Three flavors of Honda this week: A race-rep from France, a new wave cafe from Kuala Lumpur, and an insane CR500 tracker from England. Plus the latest Moto Guzzi from Germany’s Kaffeemaschine and a drop-dead gorgeous BMW R80 from Spain. Olé!
Honda CR500 by Thornton Hundred Motorcycles There’s just something about a stonking mad creation that makes me smile. And this CR500 tracker from England’s Thornton Hundred Motorcycles has me grinning like a Cheshire cat.
With barely 100 kilos to shove around and over 70 hp of grunt from its rebuilt big-bore two-stroke, keeping the front down on this bike would be tougher than wrestling a Honey Badger with a coke addiction. Of course 21-year-old builder Jody Millhouse had methods behind his madness. As he puts it, “The bike was inspired by a desire to build an absolutely barking mad machine that stands out from the crowd, something to hopefully get my foot in the door of the bike building world and to make a name for myself.”
To help rein in the terror—and cement his name in our memories—Jody has fitted a set of Triumph 955 forks to his Honda, plus a set of matching 19” Excel rims riding on Maxxis flat track rubber. The teeny-tiny tank comes courtesy of Honda XR75, and that gleaming can of bees is an FMF Gold Series feeding into a discreet silencer mounted under that nutter of a tail. [More]
Moto Guzzi Le Mans by Kaffeemaschine Over the years, we’ve been blown away by the detailing and style that Axel Budde of Kaffeemaschine brings to bear whenever a Guzzi finds its way to his Hamburg shop.

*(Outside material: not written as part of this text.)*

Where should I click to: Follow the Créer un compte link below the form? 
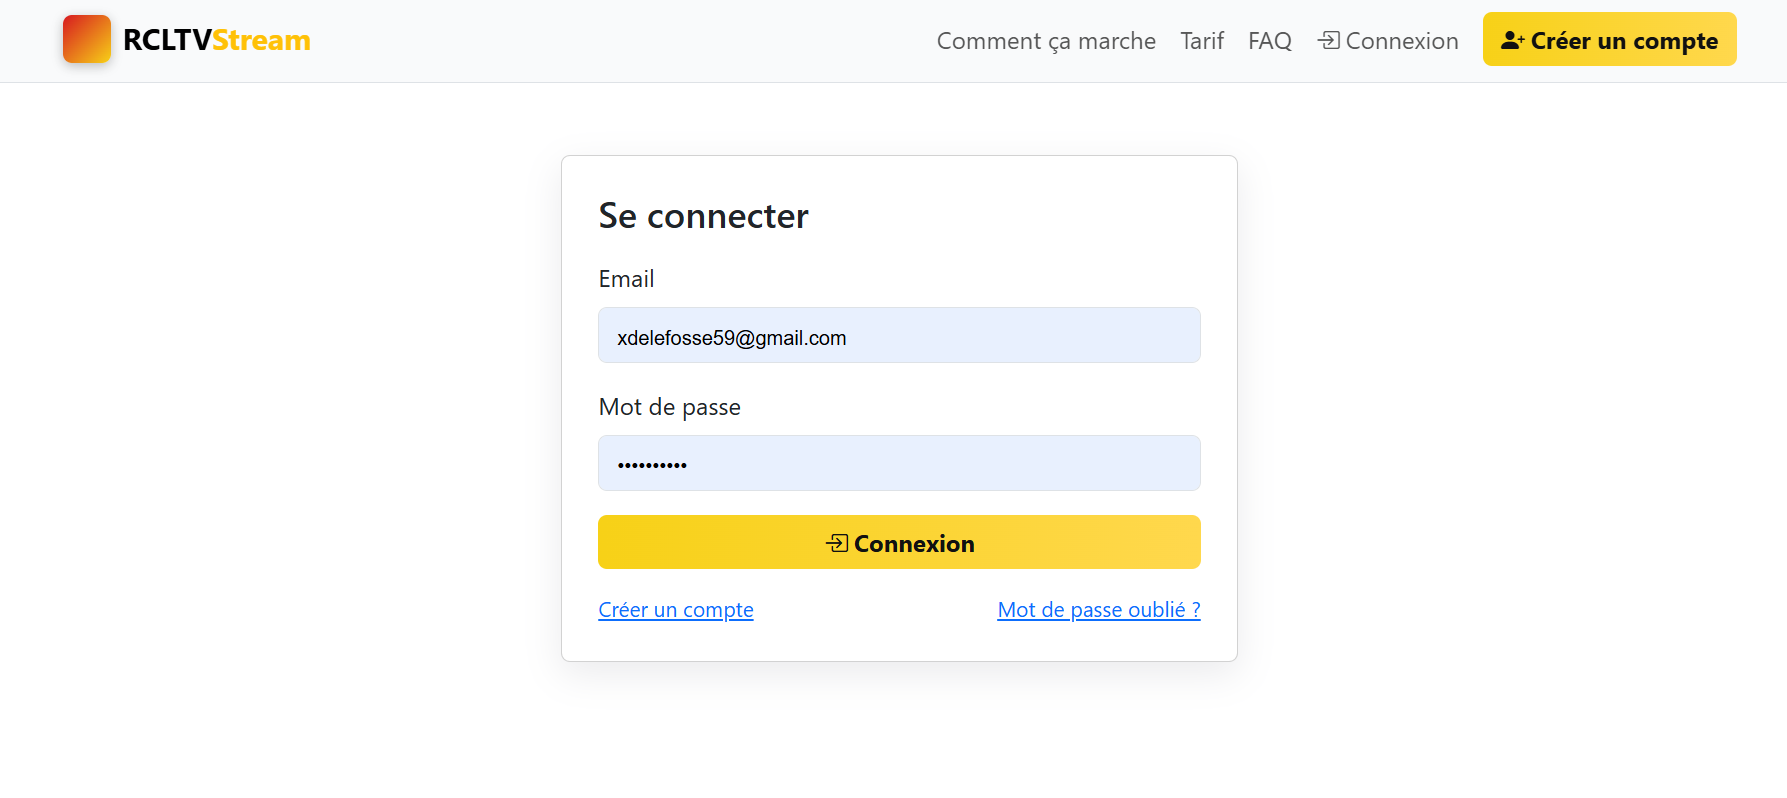point(675,609)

This is his latest cafe racer, Maschine 20, created for a client who wanted more oomph than he was getting from his Norton Commando. Axel sourced a Le Mans Mk III as the donor bike and gave the entire drivetrain a rebuild. In the process, the engine scored an overbore, new dual-spark heads, a racing cam, a balanced crank and a lighter flywheel. Then a new electronic ignition was fitted and the carbs were re-jetted to feed the thirstier demands of that flying-V.
Of course, as Axel is wont to do, Maschine 20 earned some show to match its new go. The frame was cleaned and shortened to fit perfectly to the alloy seat and tank. New spoked Morad rims were fitted, and a bevy of KM’s in-house componentry has been bolted up. As she sits, minus the fuel, Maschine 20 tips the scales at a scant 182kg and puts down around 90 hp, which must be a blast at speed. But honestly, I’m pretty content to just stare at her parked. [More]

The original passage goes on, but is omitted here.